The Labour MP for Pontypridd and Jeremy Corbyn’s Labour leadership rival has been accused of misogynist remarks. Again.

2016

Wanting to “smash” Theresa May “back on her heels”

During a speech at a campaign event, Owen Smith blithely deployed some aggressive imagery about attacking the new Prime Minister. In doing so, he included the tired sexist trope beloved of the right wing press about Theresa May’s shoes – her “kitten heels” have long been a fascination of certain tabloids:

“I’ll be honest with you, it pained me that we didn’t have the strength and the power and the vitality to smash her back on her heels and argue that these our values, these are our people, this is our language that they are seeking to steal.”

When called out on his comments by Sky’s Sophy Ridge, Smith doubled down:

“They love a bit of rhetoric, don’t they? We need a bit more robust rhetoric in our politics, I’m very much in favour of that. You’ll be getting that from me, and I absolutely stand by those comments. It’s rhetoric, of course. I don’t literally want to smash Theresa May back, just to be clear. I’m not advocating violence in any way, shape or form.”

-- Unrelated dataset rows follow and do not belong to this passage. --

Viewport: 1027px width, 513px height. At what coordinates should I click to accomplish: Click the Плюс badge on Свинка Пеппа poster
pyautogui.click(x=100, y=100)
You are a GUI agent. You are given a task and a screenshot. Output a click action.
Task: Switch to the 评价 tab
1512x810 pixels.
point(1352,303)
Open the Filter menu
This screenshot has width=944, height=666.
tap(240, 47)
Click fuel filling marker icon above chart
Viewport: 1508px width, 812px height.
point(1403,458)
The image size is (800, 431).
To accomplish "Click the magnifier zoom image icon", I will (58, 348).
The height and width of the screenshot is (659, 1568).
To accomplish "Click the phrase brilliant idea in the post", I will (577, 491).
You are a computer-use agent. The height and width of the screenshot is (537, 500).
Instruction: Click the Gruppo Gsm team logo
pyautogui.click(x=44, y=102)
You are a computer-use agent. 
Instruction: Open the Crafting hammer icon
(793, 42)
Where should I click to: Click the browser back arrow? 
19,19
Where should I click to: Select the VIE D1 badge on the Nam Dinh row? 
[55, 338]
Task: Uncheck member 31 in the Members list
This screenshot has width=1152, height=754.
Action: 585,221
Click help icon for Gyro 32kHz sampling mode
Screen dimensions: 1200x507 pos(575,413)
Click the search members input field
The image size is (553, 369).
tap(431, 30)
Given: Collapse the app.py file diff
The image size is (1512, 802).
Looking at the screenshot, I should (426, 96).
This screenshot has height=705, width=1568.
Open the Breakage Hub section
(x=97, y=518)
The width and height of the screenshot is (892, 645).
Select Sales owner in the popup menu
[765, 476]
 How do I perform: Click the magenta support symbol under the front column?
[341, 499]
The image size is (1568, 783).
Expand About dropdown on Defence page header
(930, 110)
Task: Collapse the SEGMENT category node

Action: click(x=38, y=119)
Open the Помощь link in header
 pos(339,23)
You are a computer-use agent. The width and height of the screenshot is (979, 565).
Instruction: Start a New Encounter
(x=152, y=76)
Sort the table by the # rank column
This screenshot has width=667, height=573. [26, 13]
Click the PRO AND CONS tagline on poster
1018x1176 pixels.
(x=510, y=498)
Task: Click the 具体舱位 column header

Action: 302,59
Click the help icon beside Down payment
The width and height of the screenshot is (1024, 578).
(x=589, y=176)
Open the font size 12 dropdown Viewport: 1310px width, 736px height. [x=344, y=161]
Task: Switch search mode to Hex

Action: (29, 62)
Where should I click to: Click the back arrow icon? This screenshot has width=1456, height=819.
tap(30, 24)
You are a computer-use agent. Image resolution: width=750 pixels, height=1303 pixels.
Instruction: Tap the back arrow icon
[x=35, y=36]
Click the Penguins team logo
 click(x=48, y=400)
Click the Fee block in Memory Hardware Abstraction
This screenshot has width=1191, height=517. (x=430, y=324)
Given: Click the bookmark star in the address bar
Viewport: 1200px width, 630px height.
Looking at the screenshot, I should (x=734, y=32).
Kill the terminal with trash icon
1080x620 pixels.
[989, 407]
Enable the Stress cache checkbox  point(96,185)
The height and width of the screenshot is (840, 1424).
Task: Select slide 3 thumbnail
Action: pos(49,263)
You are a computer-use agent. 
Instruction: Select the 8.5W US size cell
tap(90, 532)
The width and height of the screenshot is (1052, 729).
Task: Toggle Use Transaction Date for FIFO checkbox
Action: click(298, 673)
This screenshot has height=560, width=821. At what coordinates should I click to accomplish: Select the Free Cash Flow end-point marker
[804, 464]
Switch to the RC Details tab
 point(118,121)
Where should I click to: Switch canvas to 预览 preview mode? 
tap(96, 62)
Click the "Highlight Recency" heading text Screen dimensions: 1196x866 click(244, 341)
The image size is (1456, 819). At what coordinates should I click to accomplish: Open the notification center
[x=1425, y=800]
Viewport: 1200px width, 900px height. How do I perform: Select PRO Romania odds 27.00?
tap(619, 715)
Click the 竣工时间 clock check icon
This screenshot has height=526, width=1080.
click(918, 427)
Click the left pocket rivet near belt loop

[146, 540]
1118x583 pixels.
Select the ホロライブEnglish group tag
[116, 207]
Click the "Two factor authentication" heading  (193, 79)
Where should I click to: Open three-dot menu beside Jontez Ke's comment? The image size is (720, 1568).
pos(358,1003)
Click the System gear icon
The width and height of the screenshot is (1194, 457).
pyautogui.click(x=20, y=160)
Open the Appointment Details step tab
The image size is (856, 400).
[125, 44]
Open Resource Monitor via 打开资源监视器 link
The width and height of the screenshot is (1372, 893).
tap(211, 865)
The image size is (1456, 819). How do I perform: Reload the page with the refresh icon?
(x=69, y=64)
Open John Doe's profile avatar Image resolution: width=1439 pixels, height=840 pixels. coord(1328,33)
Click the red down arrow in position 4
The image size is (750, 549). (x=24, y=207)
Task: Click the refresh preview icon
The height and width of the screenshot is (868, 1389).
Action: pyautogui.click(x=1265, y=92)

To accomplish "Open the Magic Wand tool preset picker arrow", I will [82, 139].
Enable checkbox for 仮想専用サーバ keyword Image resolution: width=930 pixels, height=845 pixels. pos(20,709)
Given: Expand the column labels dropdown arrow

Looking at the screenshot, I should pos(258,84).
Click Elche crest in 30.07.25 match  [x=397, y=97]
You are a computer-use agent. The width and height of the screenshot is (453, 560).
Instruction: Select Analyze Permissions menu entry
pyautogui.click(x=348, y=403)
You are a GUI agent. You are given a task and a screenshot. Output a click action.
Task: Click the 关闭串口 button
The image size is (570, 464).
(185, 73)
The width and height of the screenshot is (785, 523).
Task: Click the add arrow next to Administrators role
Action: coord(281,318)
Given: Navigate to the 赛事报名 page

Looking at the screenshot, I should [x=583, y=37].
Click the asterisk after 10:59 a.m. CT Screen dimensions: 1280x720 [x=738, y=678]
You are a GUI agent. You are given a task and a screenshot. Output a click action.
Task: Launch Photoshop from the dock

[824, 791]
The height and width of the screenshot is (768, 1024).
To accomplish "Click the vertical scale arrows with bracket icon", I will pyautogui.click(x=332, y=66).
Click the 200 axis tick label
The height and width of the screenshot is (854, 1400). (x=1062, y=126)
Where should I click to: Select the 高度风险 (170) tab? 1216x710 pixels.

Your mole dug around to see whether this is a common phrase, but all it could find was “set back on one’s heels”, which simply means to be shocked by something. Nothing to do with “smashing”, and anyway, Smith, or somebody on his team, should be aware that invoking May’s “heels” is lazy sexism at best, and calling on your party to “smash” a woman (particularly when you’ve been in trouble for comments about violence against women before – see below) is more than casual misogyny.

Arguing that misogyny in Labour didn’t exist before Jeremy Corbyn

Smith recently told BBC News that the party’s nastier side only appeared nine months ago:

“I think Jeremy should take a little more responsibility for what’s going on in the Labour party. After all, we didn’t have this sort of abuse and intolerance, misogyny, antisemitism in the Labour party before Jeremy Corbyn became the leader.”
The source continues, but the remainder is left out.